Determining the properties of the cycloid, the curve traced out by a point on the circumference of a circle as it rolls along a straight line, served as a test bed for the techniques of seventeenth century mathematics. The earliest significant work on the cycloid is due to Gilles Personne de Roberval (1602-75), who obtained many of its properties before 1636, although he kept his results secret and they remained unpublished until 1693. Roberval, in particular, gave a construction of the tangent at a point on the cycloid using his method of ‘composition of movements’, a precursor of the differential calculus. This problem was also solved by Pierre de Fermat and René Descartes, although they also did not publish their work. It was instead first published by La Hire in the first part of his De Cycloide Lemma (pp. 1-4). The remainder of this little pamphlet is devoted to a problem relating to conics, which is perhaps why it is often, although not always, found bound together with the Nouvelle Méthode.
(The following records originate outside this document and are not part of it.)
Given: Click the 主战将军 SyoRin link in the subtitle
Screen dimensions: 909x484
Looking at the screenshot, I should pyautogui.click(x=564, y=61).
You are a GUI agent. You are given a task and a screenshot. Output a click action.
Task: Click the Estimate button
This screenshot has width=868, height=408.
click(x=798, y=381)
Chasles, AperVu historique des Méthodes en Géométrie, 1837. Del Centini & Fiocca, ‘Boscovich’s geometrical principle of continuity and the ‘msyteies of infinity’, Historia Mathematica 45 (2018), pp. 131-175. Field & Gray, The Geometrical Work of Girard Desargues, 1987. Stillwell, Mathematics and its History, 3rd edition, 2010. Taton, Le Prehistoire de la ‘Geometrie moderne’, Revue d’Histoire des Sciences et de leurs Applications 2 (1949), pp. 197-224.



4to (201 x 162 mm). [Nouvelle Méthode:] pp. [viii], 94, with 25 folding engraved plates (10 bound before title page, 15 at end of volume, the last 2 referring to Les Planiconiques), woodcut vignette on title, woodcut initials, head- and tail-pieces. [De Cycloide Lemma:] pp. 6, with 13 figures on one plate (cut up with each figure tipped in at the appropriate place in the text).